Le fonti rinnovabili – in particolare
il fotovoltaico utility-scale e l’ eolico onshore – restano le tecnologie di nuova generazione a più basso costo, anche in assenza di incentivi fiscali. A dirlo è il rapporto annuale Levelized Cost of Energy+ (LCOE+) di Lazard, un documento che raccoglie dati reali dei costi di generazione elettrica rilevati da progetti operativi negli Stati Uniti, fotografa l’evoluzione del mercato energetico e fornisce preziose indicazioni per operatori.
La resilienza delle rinnovabili
Secondo il report, il costo livellato di produzione dell’energia (Lcoe) per impianti solari ed eolici utility-scale rimane il più basso tra tutte le fonti di nuova generazione, anche senza sussidi. Questa tendenza, ormai consolidata da oltre dieci anni, rafforza la posizione delle rinnovabili come soluzione di riferimento per gli investimenti nella realizzazione di nuovi impianti, grazie anche alla rapidità di implementazione e alla scalabilità tecnologica.

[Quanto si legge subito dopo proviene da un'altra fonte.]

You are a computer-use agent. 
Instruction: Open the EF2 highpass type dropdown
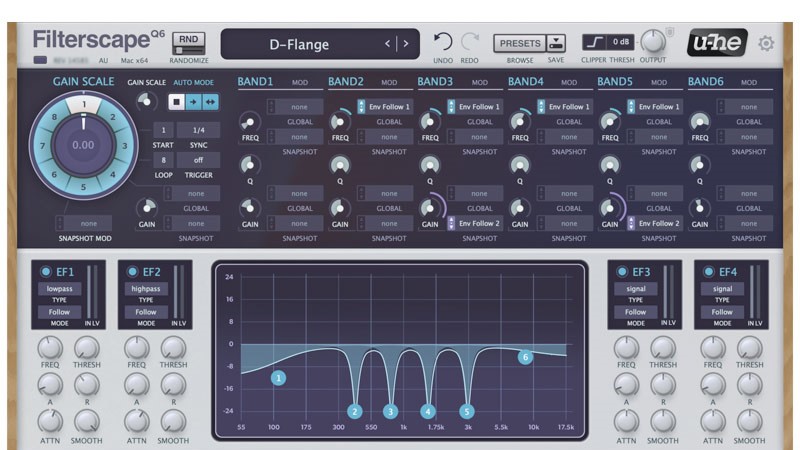(146, 289)
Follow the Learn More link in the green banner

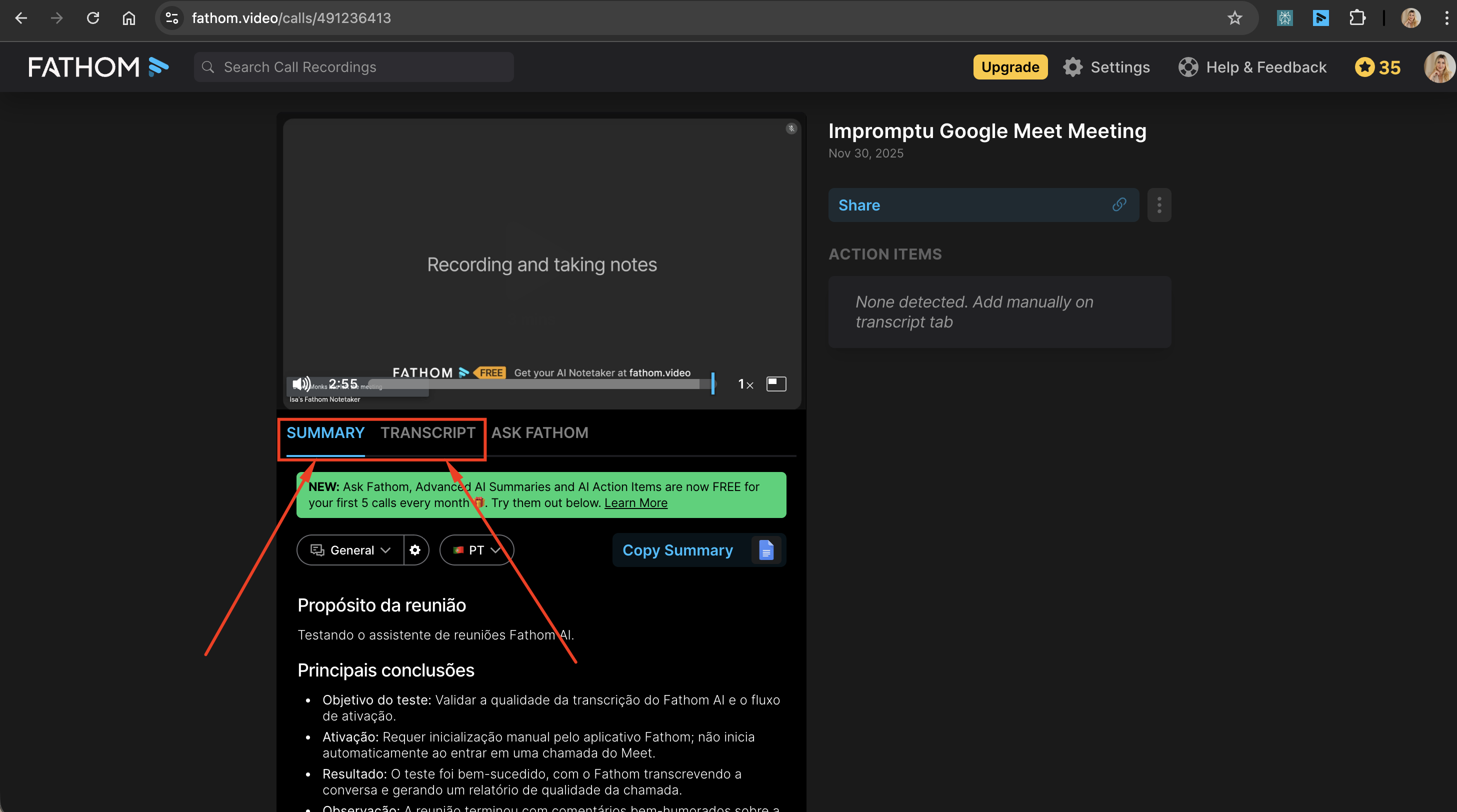click(636, 502)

Lazard evidenzia che, nonostante le pressioni sui costi verificatesi tra il 2021 e il 2024, il comparto rinnovabile ha mostrato una notevole resilienza, mantenendo elevati livelli di competitività grazie a progressi tecnologici e ottimizzazioni lungo la filiera.

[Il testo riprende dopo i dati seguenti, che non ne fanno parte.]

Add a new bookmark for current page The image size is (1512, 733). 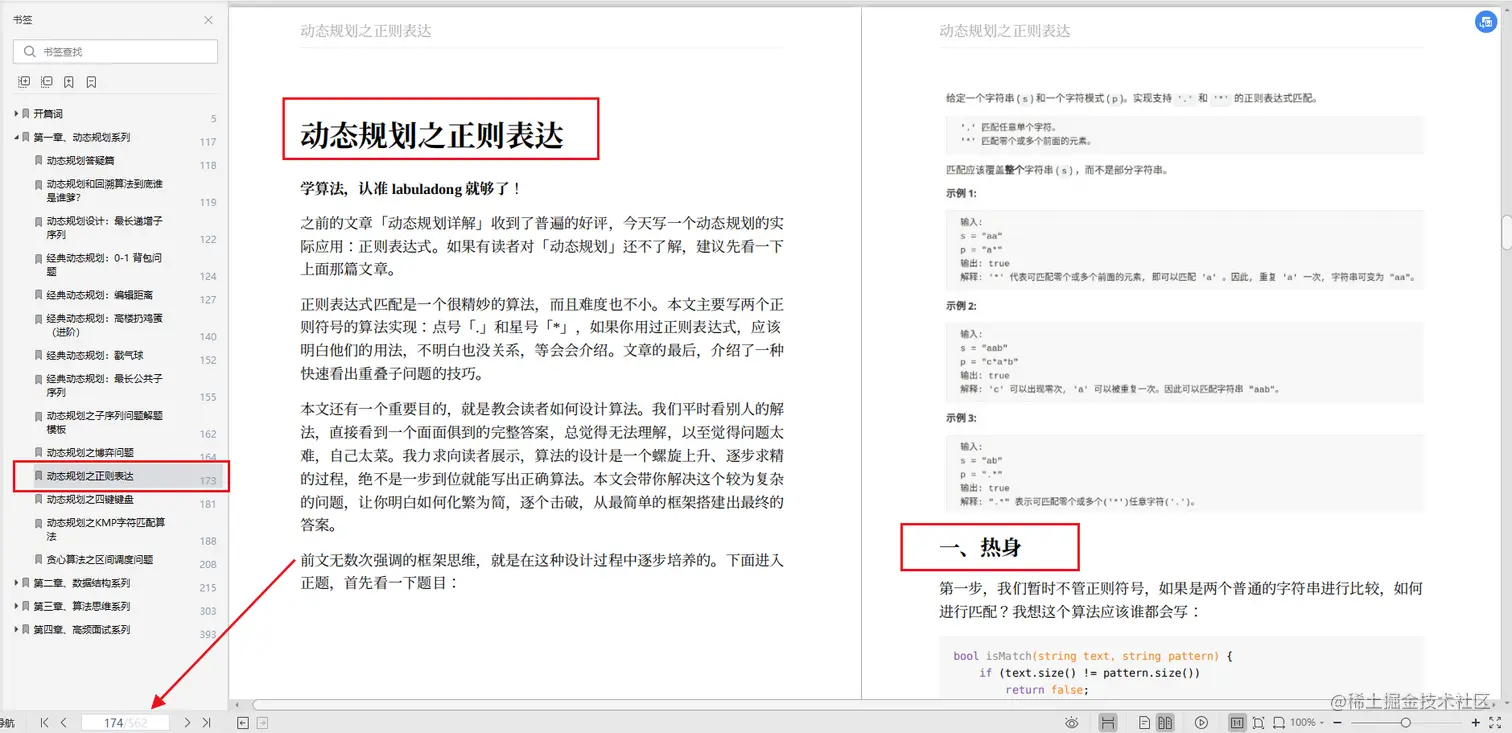tap(68, 82)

Nuovi impianti a gas più costosi
Il report segnala un deciso aumento dei costi di generazione elettrica per nuove centrali a gas naturale a ciclo combinato, che raggiunge nel 2025 il livello più alto dell’ultimo decennio. I fattori principali sono la scarsità di turbine, l’aumento dei costi dei materiali e tempi di consegna più lunghi. Ciò rende più onerosa la realizzazione di nuovi impianti a gas, anche se la tecnologia rimane competitiva nel caso di impianti già esistenti, dove i costi di esercizio restano contenuti grazie ai bassi prezzi del combustibile. Lazard prevede che, sebbene questi aumenti possano persistere nel breve periodo, l’ottimizzazione della supply chain e l’aumento dell’efficienza tecnologica potrebbero, nel medio-lungo termine, contribuire a riportare i costi a livelli più sostenibili.
Accumulo: calano i costi
Un altro dato significativo del report 2025 è la decisa riduzione dei costi dell’accumulo energetico, in particolare per i sistemi a batteria, sia in configurazione ibrida con fonti rinnovabili sia stand-alone. I livelli di Lcoe per lo storage tornano ai valori del 2020, dopo anni di crescita dovuti all’aumento della domanda globale e all’inflazione dei componenti. Due i principali fattori di questo calo: riduzione della domanda di veicoli elettrici, che ha generato un eccesso di offerta di celle per batterie; progressi tecnologici, con celle più capienti e dense dal punto di vista energetico.
Questo scenario rafforza la posizione dello storage come componente chiave per garantire la flessibilità del sistema elettrico e l’integrazione delle rinnovabili non programmabili.